In this video, we'll discuss a little bit of

details about the M-step or maximization step.

Recall that on the previous video,

we derived variational lower bound for our marginal log likelihood.

So, we wanted to maximize marginal log likelihood,

but instead we are going to maximize this lower bound.

And, on the M-step, we want to maximize

this lower bound with respect to theta or parameters.

And the lower bound looks like this.

So, it's some with respect to the objects in the data set,

then some with respect to the values of the late variable G,

and then some weighted logarithms of the ratios.

Now, we can use the property of the logarithm,

that logarithm of the ratio is difference between logarithms,

and we'll get something like this.

And note that this second term in this expression,

it is constant with respect to theta,

so it doesn't depend on theta at all.

Which means that then we can start

concerned about maximizing this value with respect to theta.

We can throw this term away and nothing will change.

So we can just ignore this and it will not change our M-step,

which means that we can maximize the first term instead of the full lower bound.

And the first term you can rewrite by using the following connotation,

just an expected value of

the Joint Distribution P of X and T with respect to the variational distribution Q.

One more thing to notice here is that

this function which we are trying to maximize

with respect to theta on the M-step is concave.

Maybe not always, but usually you choose your P of X given T and P of T yourself,

so you can choose this function to be such that the [inaudible] would fit is a concave function.

Which means that it's easy to maximize and note that

expect that the value of the concave function is still a concave function.

So, for example in the Gaussian [inaudible] case,

this joint probability pure factor T is Gaussian and logarithm of Gaussian is

just some linear function with respect to parameters minus-

at least you can prove that

logarithm of the Gaussian is concave for respect to parameters.

Which means that first of all,

this function has just unique global optimum.

Well, at least all local maximas are the same as

global maxima and maybe really easy to maximize.

And usually you can even derive the analytical expression of this M-step because

this program is so much easier than the original one in most cases.

So, to summarize the expectation maximization algorithm

repeats the following two steps in iterations until convergence.

So, first of all, the E-step where we are trying to minimize

the KL distance between

the variation distribution Q and

the posterior distribution P of T U in the data and the parameters.

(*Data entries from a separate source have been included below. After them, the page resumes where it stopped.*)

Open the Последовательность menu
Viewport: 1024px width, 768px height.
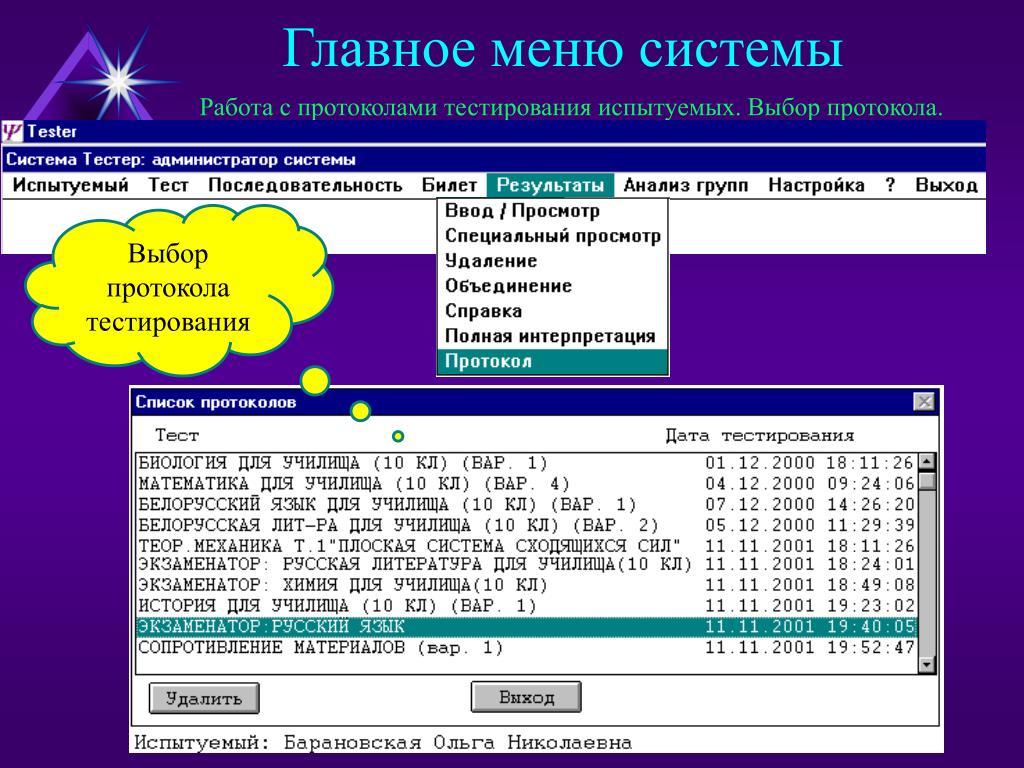(x=305, y=185)
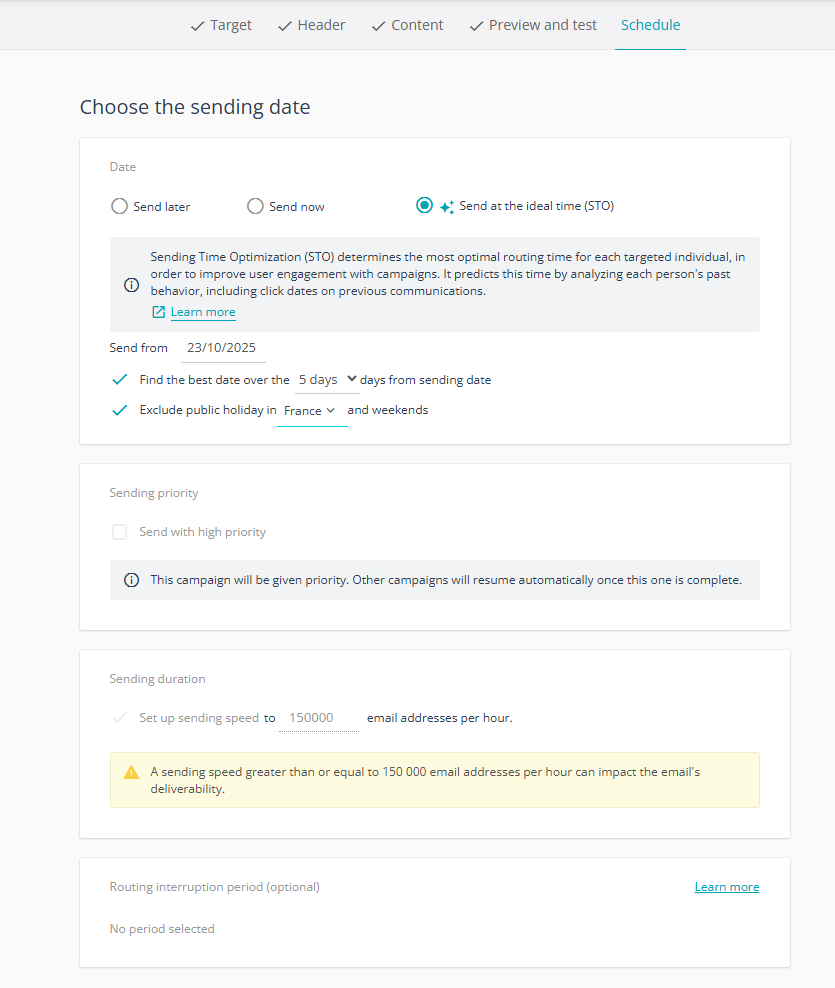Select the Send later radio button
Image resolution: width=835 pixels, height=988 pixels.
[119, 206]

And this is the same as just setting Q to be the posterior distribution itself.

And then the M-step,

where we're maximizing the expected value of

the logarithm of the joint distribution with respect to parameters theta.

So, now let's say a few words about the convergence properties of this EM algorithm.

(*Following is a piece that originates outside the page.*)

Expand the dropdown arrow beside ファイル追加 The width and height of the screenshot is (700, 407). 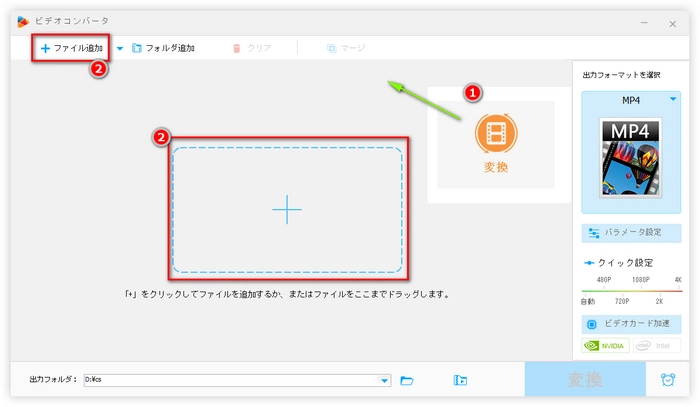120,48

It turns out that we can prove that it converges to

a local maximum or maybe at least to a critical point.

So, to see it, let's look at the following picture.

On the previous situation theta K,

we have chosen among all the family of lower bounds.

We have chosen the best lower bound at the current point,

which is accurate at the current point.

So, on the next M-step,

we went to the maximum of this lower bound,

of this red curve, to get theta K plus one.

Let's look how the marginal log likelihood

changed after switching from theta K to theta K plus one.

So, marginal log likelihood at the point theta K plus one is greater than or equal to

the lower bound at the point theta K plus one just because its lower bound,

so it should always hold for any point, right?

Then we can say that the value of

this lower bound at the current point, the theta K plus one,

is greater than or equal to the value of the lower bound at the previous point,

just because theta K plus one is the maximum of the lower bound with respect to theta.

So it's greater than or equal to the value of the lower bound at any other point, right?

And finally, because we have chosen Q to be such that the lower bound is optimal in

the point theta K then this lower bound at the point theta K

just equals to the log likelihood at the point theta K. So,

finally, we obtained such an equation that tells us that

the marginal log likelihood never decreases during an iteration of the EM algorithm.

Which basically means that the EM algorithm never make things worse.

And so there are two outcomes of this observation.

First of all, it's a really useful debugging tool.

So if you ever see in your implementation of the EM,

that the marginal log likelihood decreases,

then you have a bug and you have to fix it somehow.

And second of all, by using this kind of considerations,

you can prove that the EM algorithm always converge.

It may be a local maximum,

it maybe some other critical point,

but at least it's not worse than the gradient descent in this respect.

So, it's always converses at some critical point.